Michael wiedział, czemu rudzielec tak się zachowuje. Cztery lata temu latem, kiedy to susza spowiła kraj, nieznana im dotychczas armia istot dosiadających smoki zaatakowała samo centrum stolicy. Zginął król i wszyscy na zamku. Na nieszczęście Krzesimira, jego jedyna siostra była służką na zamku. Chłopak nigdy nie pogodził się z utratą tak bliskiej mu osoby. Od tamtej pory, mimo, iż był pacyfistą, zabijał smoki bez litości. Jego uraza do tych stworzeń była coraz większa z roku na rok. Wraz z wybraniem nowego króla i pokonaniem nieznanej armii sytuacja w kraju się polepszała, miasta i szlaki targowe znowu funkcjonowały, rozwijało się rzemiosło i sztuka. Czy to wszystko miało pójść znowu na marne?

-Musimy być przygotowani, dalej nie wiemy czym są owe stwory i jakim cudem mają posłuch u tych potworów. - Westchnął i rozłożył czarno-białe skrzydła tak, aby mu nie przeszkadzały w siedzeniu.

Dla wyjaśnienia, chłopak miał w swoim ciele dwie dusze, siebie-Michaela, i swojego brata-Mikaela. Kiedy nad ciałem przejmował kontrolę jeden z braci, zmieniało ono trochę wygląd. Michael miał niebieskie oczy i białe włosy, jego brat, Mikael zaś szaro-czarne włosy i ciemno czerwone oczy. W przeszłości mówiono, że są w pewnym rodzaju pół albinosami. Tak czy siak, zawsze było widać który to który.

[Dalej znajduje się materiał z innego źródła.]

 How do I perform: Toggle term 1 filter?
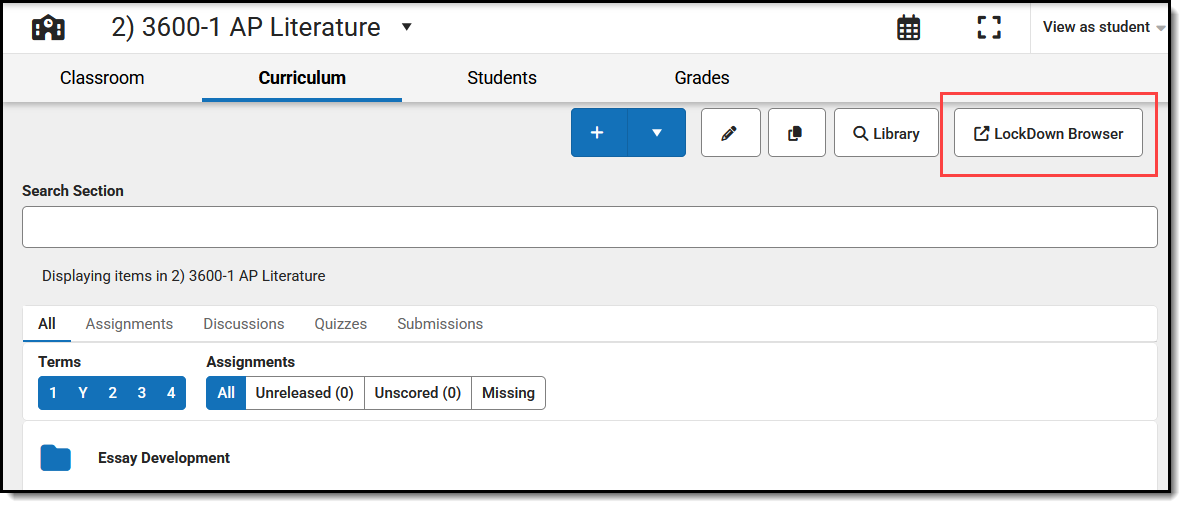(x=53, y=393)
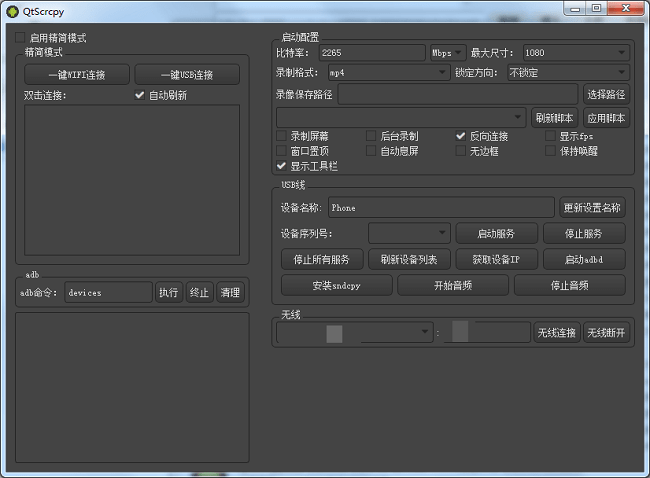Open the 设备序列号 dropdown
650x478 pixels.
(x=409, y=233)
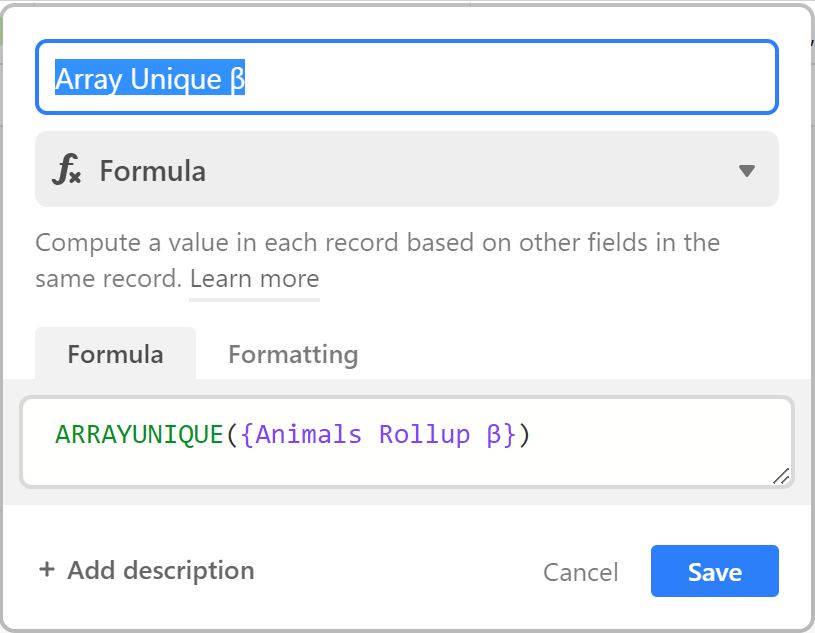Select the Formula tab
815x633 pixels.
115,354
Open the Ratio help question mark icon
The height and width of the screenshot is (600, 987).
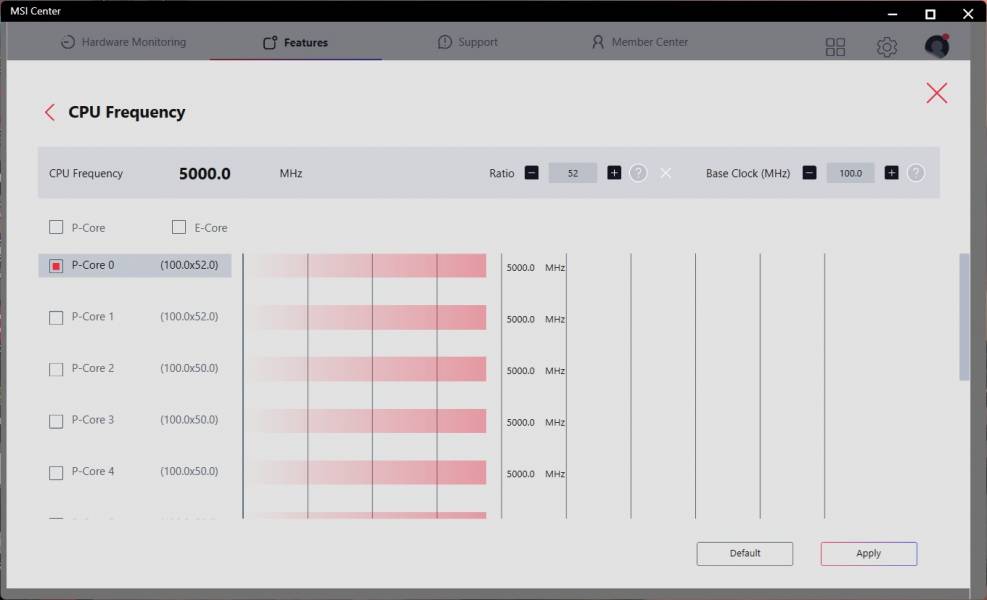(638, 173)
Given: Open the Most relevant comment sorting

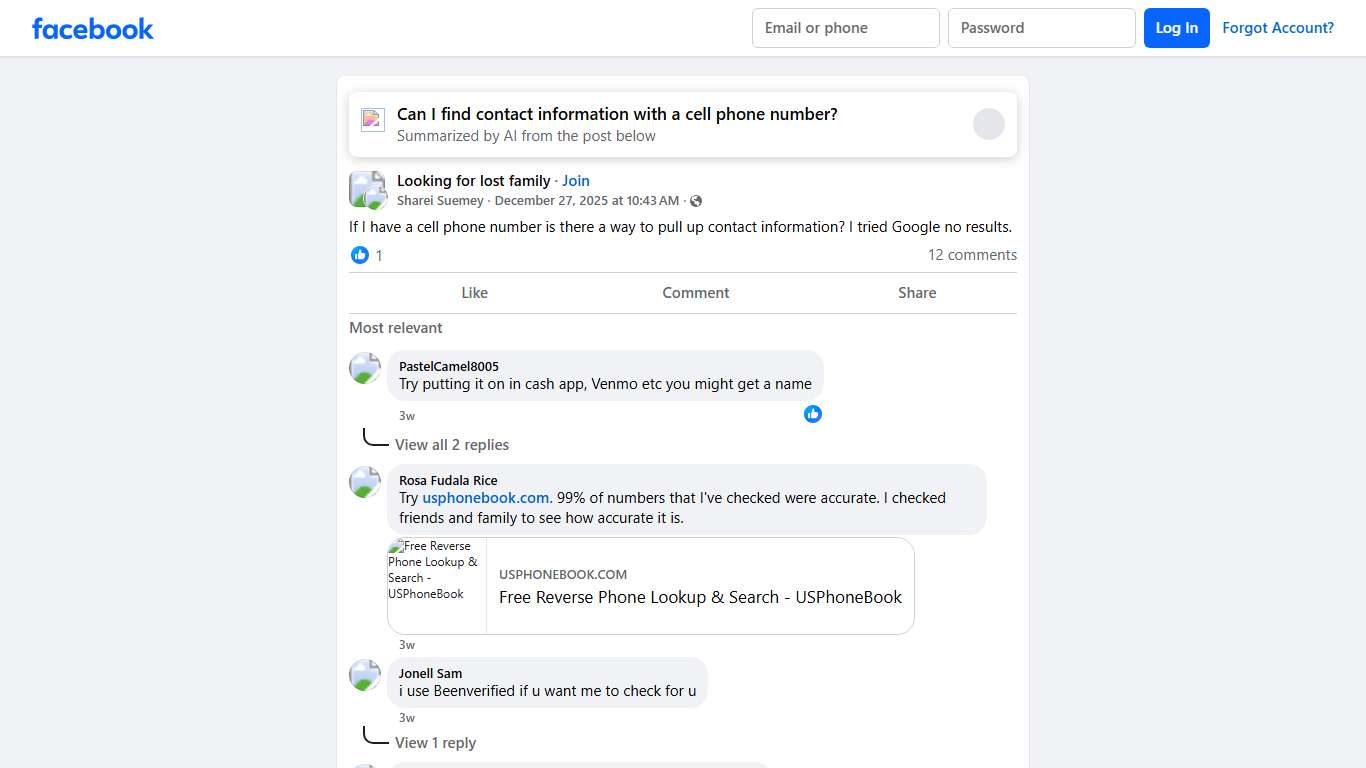Looking at the screenshot, I should (x=396, y=328).
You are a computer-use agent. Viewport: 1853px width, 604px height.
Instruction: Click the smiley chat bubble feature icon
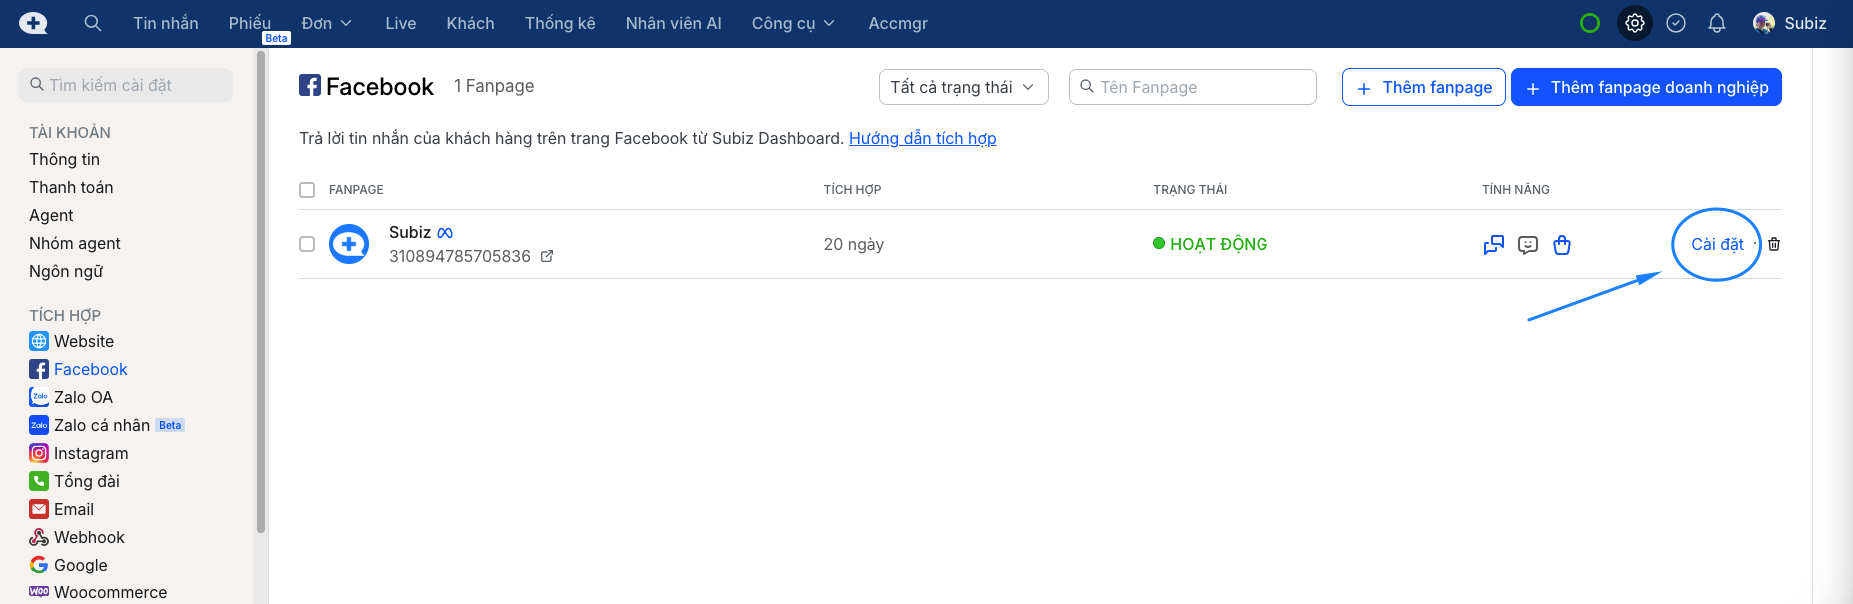1528,245
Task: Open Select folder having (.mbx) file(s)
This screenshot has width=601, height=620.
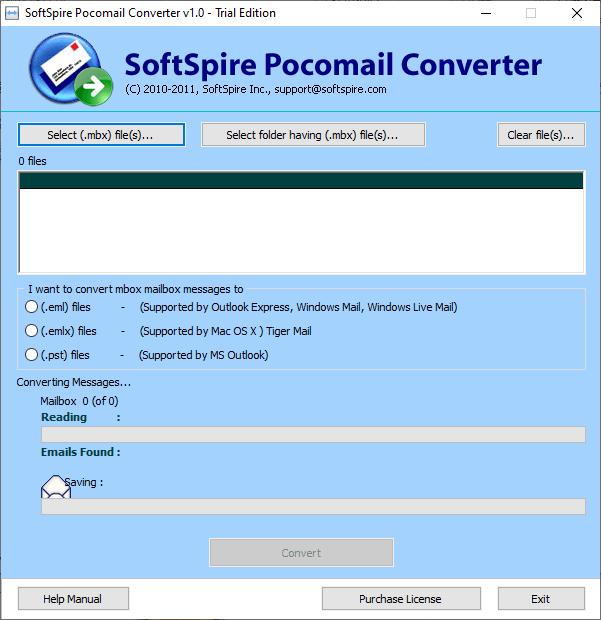Action: tap(313, 135)
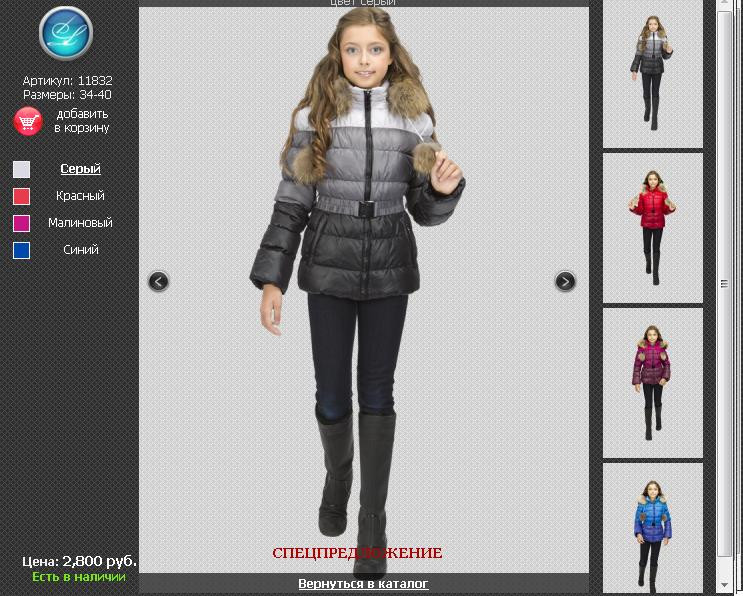Go to previous photo with left arrow
Screen dimensions: 743x596
click(158, 281)
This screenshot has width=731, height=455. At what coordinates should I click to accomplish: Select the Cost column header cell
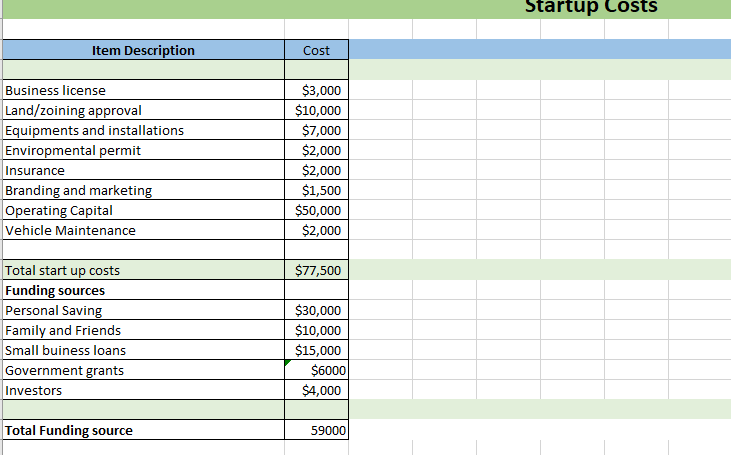point(316,50)
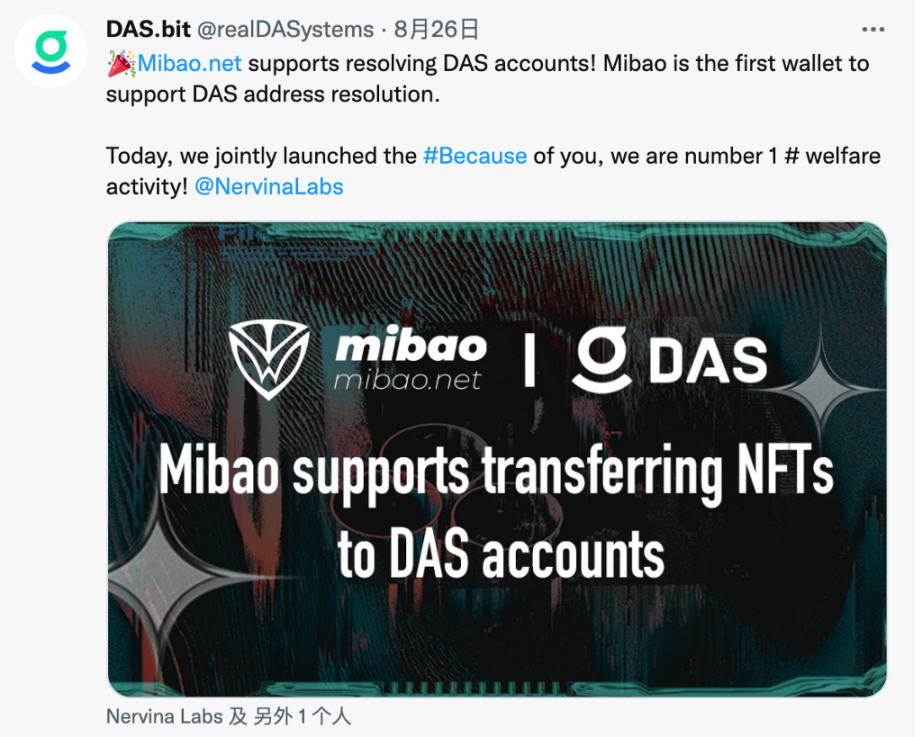Click the "to DAS accounts" banner text

click(500, 553)
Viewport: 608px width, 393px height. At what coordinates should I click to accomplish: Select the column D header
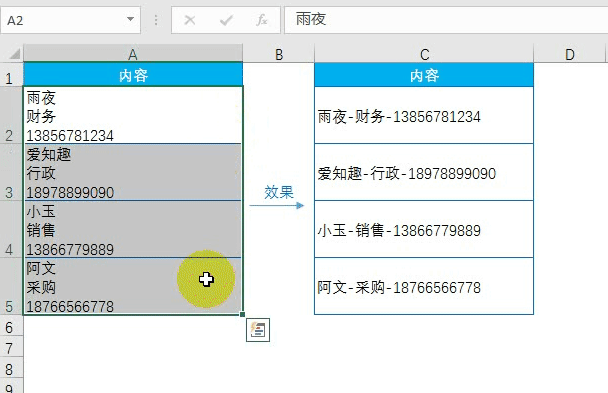569,54
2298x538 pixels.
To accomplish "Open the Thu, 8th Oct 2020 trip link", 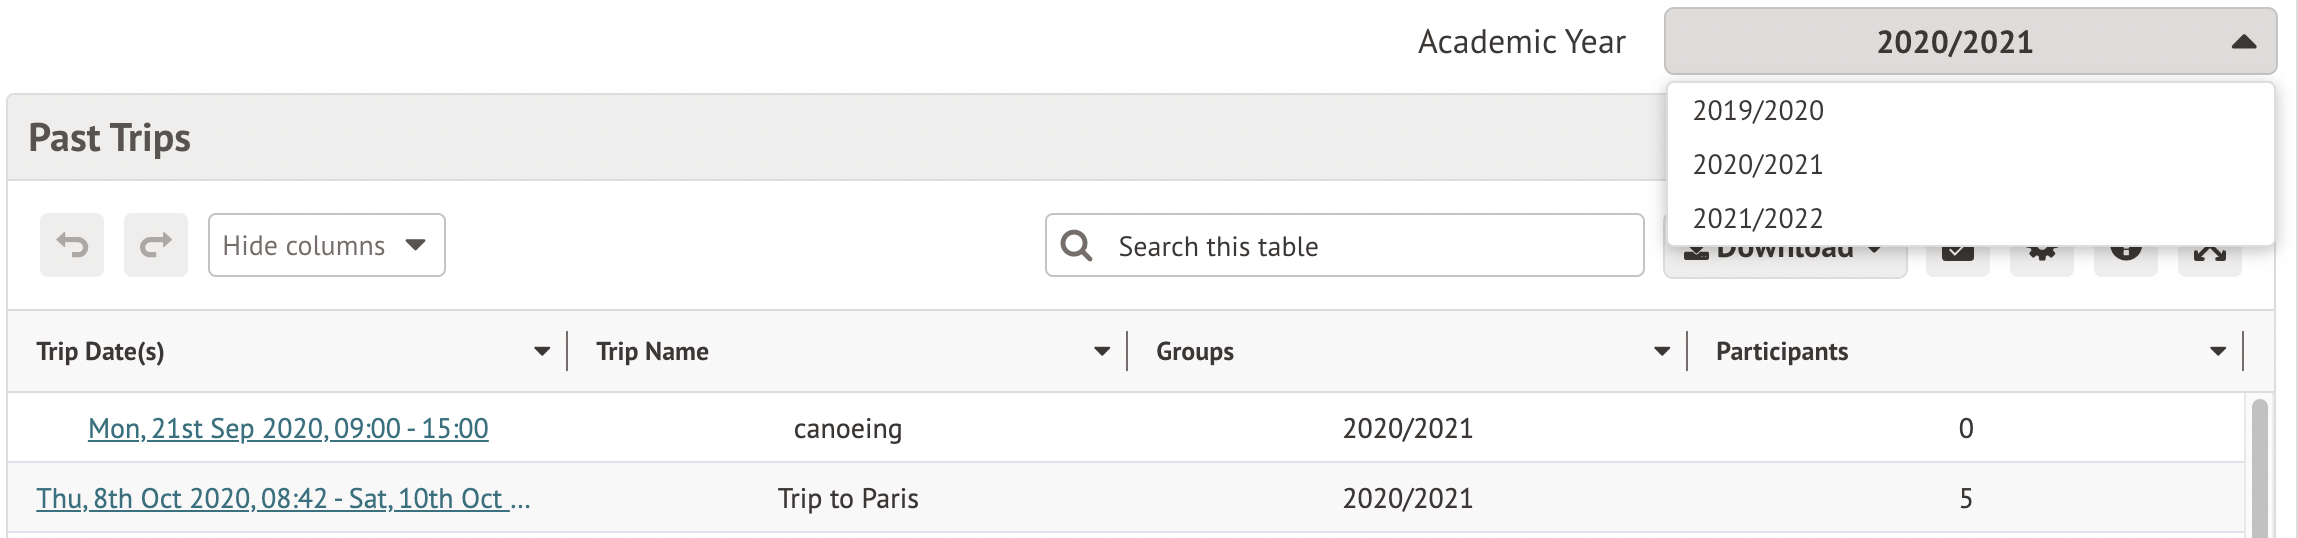I will [283, 498].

- Wracając do tematu, dalej wysyłasz zwierzęta aby mnie śledziły? - Zmrużył oczy, trochę przez zmęczenie, a trochę przez swoje podejrzenia.

- Martwiłem się, to chyba normalne, prawda? - Odparł spokojnie. - Jutro rano ruszymy do jaskiń. Arhae powinien dalej tam być, Blear też. Kruk mi powiedział, że jej chata pojawiła się przy kompleksie jaskiń na północ od osady. A teraz pora spać, wiesz gdzie iść. Dobranoc. - Dokończył i poszedł do sypialni, zostawiając Michaela w salonie.

Tam chłopak wspiął się po małej drabince, gdzie na poddaszu miał już przyszykowane legowisko i jedzenie. Zjadł kolacje i położył się spać.
- Myślisz, że to kolejna plaga? - Zapytał brata, zakrywając się skrzydłami.
- Nie wiem.- Odpowiedział mu w głowie. - Ale coś mi tu strasznie nie gra. - Dodał tylko. - Musimy mieć się na baczności. A teraz śpij, bo rano ciało nam zmęczone będzie. - Burknął i w taki oto sposób oboje poszli spać.

I tylko dało się słyszeć przez całą noc huk wiatru i skrzypienie chaty. Coś nadciągało. Każdy to już czuł.